At the truck Horton squinted toward him. “Now, I’m cynical, Strain, read too many of these espionage novels, but maybe they want you out for good.”

“That’s real possible,” Strain said and climbed in. They drove into a stiff headwind. Pronghorn and cattle. “Unless a man’s got oil wells mixed in with his cattle, he’d need a ranch the size of Delaware to scratch out a living on these scablands,” Horton said. The soil had been beaten by a hundred and twenty years of overgrazing and drought. “Rain never followed the plow to Harding County. It’s cursed. Rains down in the Black Hills. Even up to the North Dakota prairie. Won’t rain here because we’re cursed. And they send me, a hydrologist, out here on the taxpayer’s dollar. When I kick the bucket, throw me in the river.” The next twenty miles were silent save for the wind and tires on asphalt.

Horton spoke as they dropped out of the burn and neared the cottonwoods that signaled the river that saved Crook’s cavalry from dehydration a hundred and twenty years ago. “Maybe this is some sort of suicide mission. They’re trying by wrecking your home life. Make you choose.

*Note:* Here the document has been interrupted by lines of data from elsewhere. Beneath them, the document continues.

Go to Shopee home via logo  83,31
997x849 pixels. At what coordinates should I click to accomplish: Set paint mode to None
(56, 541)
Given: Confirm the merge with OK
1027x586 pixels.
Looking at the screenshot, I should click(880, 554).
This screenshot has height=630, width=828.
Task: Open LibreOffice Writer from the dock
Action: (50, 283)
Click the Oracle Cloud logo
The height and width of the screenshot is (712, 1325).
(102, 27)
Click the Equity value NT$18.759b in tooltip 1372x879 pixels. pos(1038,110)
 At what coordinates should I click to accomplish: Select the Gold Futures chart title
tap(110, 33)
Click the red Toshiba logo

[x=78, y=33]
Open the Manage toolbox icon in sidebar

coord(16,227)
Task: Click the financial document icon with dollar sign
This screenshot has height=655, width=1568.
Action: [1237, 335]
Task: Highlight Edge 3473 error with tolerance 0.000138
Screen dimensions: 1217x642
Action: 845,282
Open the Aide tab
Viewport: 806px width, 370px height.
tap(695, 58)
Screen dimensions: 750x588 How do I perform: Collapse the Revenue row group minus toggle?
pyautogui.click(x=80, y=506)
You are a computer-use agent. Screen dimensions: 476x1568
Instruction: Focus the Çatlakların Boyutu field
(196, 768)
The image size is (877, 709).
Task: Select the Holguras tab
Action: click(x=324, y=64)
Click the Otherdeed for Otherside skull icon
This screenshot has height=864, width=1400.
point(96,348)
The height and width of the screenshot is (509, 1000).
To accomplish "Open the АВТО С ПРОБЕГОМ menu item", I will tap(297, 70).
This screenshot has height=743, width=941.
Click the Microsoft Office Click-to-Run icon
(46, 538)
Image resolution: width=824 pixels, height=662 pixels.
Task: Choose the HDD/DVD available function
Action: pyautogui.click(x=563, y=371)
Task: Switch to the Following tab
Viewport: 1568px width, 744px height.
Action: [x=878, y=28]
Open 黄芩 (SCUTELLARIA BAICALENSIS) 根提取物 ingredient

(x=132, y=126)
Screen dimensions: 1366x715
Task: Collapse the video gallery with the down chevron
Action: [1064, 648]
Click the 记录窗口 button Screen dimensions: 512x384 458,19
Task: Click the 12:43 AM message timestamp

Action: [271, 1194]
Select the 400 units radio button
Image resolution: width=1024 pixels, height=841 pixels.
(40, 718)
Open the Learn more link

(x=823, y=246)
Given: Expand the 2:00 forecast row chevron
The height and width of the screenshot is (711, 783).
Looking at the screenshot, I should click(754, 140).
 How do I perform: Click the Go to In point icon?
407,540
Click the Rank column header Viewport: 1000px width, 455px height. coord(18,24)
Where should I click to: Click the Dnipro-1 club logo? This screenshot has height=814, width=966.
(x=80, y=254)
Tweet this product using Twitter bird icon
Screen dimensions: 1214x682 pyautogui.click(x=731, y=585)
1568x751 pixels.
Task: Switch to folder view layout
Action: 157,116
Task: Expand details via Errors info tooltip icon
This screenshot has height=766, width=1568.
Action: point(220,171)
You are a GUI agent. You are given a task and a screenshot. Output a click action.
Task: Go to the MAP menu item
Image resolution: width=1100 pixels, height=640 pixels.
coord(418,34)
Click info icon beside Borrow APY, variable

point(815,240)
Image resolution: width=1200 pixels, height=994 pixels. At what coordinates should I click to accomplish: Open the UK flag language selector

Fight fire and make your wife crazy, or love your wife. I made the wrong goddamned choice. At least the world will freeze over before the realtors get out here.” They were back in Camp Crook. The sky hung heavy with rain or snow, give or take a degree or two. “The thing about General Crook. After the Indian Wars on the Northern Plains, he retired to Arizona to chase Geronimo around the desert. Goddamn government sun-bird.”

“I’m gonna throw some bugs at some fish before the drinking begins. What’s in the river?”

“Carp, catfish mostly. Some perch and maybe a sauger or two. Ain’t trouty.”

“Smallmouth make it this far up?”

“Don’t believe. Want to borrow a baitcaster?”

“No, thanks.”

“Remember, Strain, whichever way you’re headed is north, east is to your right.”

Dark came early now. Dusk had begun to settle in. Strain didn’t wear a watch, another point of contention between him and his supervisors, so he didn’t know, didn’t care, what time it was. Maybe 1700. Like Horton said, Camp Crook time. Time to fish.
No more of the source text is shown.